*TASK DIRECTIONS:*
For each record here, output an exact copy.

*THE INPUT:*

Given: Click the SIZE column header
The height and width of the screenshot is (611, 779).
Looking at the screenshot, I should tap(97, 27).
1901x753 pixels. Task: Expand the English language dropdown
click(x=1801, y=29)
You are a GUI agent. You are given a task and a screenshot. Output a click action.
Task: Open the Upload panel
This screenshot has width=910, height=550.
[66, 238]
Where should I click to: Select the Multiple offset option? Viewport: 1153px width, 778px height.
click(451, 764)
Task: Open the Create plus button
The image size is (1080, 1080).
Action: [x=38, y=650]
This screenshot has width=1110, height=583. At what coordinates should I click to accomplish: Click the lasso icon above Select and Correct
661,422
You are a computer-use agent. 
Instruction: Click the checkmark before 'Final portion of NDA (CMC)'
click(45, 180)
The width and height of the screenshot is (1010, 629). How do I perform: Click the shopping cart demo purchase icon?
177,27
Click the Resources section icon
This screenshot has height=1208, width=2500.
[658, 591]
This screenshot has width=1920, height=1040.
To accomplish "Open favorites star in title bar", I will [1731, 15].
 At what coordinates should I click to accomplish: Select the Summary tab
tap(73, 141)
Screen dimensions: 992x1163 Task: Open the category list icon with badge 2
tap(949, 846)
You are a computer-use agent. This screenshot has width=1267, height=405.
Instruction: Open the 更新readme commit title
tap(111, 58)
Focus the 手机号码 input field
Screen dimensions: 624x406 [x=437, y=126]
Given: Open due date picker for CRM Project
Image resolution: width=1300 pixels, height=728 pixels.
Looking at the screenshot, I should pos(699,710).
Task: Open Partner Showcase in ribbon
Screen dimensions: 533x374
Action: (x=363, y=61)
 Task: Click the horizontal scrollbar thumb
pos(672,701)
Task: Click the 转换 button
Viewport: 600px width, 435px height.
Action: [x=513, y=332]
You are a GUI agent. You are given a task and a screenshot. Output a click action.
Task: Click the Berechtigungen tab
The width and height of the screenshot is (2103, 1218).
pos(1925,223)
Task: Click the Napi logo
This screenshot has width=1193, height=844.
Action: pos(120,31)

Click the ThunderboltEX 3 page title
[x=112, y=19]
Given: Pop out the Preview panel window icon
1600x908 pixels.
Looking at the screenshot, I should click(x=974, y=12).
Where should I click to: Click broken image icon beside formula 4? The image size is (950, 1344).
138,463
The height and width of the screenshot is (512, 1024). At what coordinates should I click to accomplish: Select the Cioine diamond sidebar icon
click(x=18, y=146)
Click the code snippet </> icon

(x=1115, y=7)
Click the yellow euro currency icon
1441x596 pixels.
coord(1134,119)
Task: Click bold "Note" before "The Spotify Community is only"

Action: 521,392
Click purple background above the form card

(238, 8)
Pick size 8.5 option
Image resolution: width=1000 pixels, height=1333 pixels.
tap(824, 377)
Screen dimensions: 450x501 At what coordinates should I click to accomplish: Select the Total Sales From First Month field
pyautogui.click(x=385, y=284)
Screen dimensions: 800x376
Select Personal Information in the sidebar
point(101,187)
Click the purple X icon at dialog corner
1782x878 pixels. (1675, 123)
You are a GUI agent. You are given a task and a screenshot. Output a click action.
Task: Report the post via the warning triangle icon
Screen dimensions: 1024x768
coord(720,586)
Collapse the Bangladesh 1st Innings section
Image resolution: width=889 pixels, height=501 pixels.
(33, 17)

*RESULT:*
Given: Click the SIZE column header
The height and width of the screenshot is (611, 779).
Looking at the screenshot, I should tap(97, 27).
1901x753 pixels. Task: Expand the English language dropdown
click(x=1801, y=29)
You are a GUI agent. You are given a task and a screenshot. Output a click action.
Task: Open the Upload panel
This screenshot has width=910, height=550.
[66, 238]
Where should I click to: Select the Multiple offset option? Viewport: 1153px width, 778px height.
click(451, 764)
Task: Open the Create plus button
The image size is (1080, 1080).
Action: [x=38, y=650]
This screenshot has width=1110, height=583. At what coordinates should I click to accomplish: Click the lasso icon above Select and Correct
661,422
You are a computer-use agent. 
Instruction: Click the checkmark before 'Final portion of NDA (CMC)'
click(45, 180)
The width and height of the screenshot is (1010, 629). How do I perform: Click the shopping cart demo purchase icon?
177,27
Click the Resources section icon
This screenshot has height=1208, width=2500.
[658, 591]
This screenshot has width=1920, height=1040.
To accomplish "Open favorites star in title bar", I will [1731, 15].
 At what coordinates should I click to accomplish: Select the Summary tab
tap(73, 141)
Screen dimensions: 992x1163 Task: Open the category list icon with badge 2
tap(949, 846)
You are a computer-use agent. This screenshot has width=1267, height=405.
Instruction: Open the 更新readme commit title
tap(111, 58)
Focus the 手机号码 input field
Screen dimensions: 624x406 [x=437, y=126]
Given: Open due date picker for CRM Project
Image resolution: width=1300 pixels, height=728 pixels.
Looking at the screenshot, I should pos(699,710).
Task: Open Partner Showcase in ribbon
Screen dimensions: 533x374
Action: (x=363, y=61)
 Task: Click the horizontal scrollbar thumb
pos(672,701)
Task: Click the 转换 button
Viewport: 600px width, 435px height.
Action: [x=513, y=332]
You are a GUI agent. You are given a task and a screenshot. Output a click action.
Task: Click the Berechtigungen tab
The width and height of the screenshot is (2103, 1218).
pos(1925,223)
Task: Click the Napi logo
This screenshot has width=1193, height=844.
Action: pos(120,31)

Click the ThunderboltEX 3 page title
[x=112, y=19]
Given: Pop out the Preview panel window icon
1600x908 pixels.
Looking at the screenshot, I should click(x=974, y=12).
Where should I click to: Click broken image icon beside formula 4? The image size is (950, 1344).
138,463
The height and width of the screenshot is (512, 1024). At what coordinates should I click to accomplish: Select the Cioine diamond sidebar icon
click(x=18, y=146)
Click the code snippet </> icon

(x=1115, y=7)
Click the yellow euro currency icon
1441x596 pixels.
coord(1134,119)
Task: Click bold "Note" before "The Spotify Community is only"

Action: 521,392
Click purple background above the form card

(238, 8)
Pick size 8.5 option
Image resolution: width=1000 pixels, height=1333 pixels.
tap(824, 377)
Screen dimensions: 450x501 At what coordinates should I click to accomplish: Select the Total Sales From First Month field
pyautogui.click(x=385, y=284)
Screen dimensions: 800x376
Select Personal Information in the sidebar
point(101,187)
Click the purple X icon at dialog corner
1782x878 pixels. (1675, 123)
You are a GUI agent. You are given a task and a screenshot. Output a click action.
Task: Report the post via the warning triangle icon
Screen dimensions: 1024x768
coord(720,586)
Collapse the Bangladesh 1st Innings section
Image resolution: width=889 pixels, height=501 pixels.
(33, 17)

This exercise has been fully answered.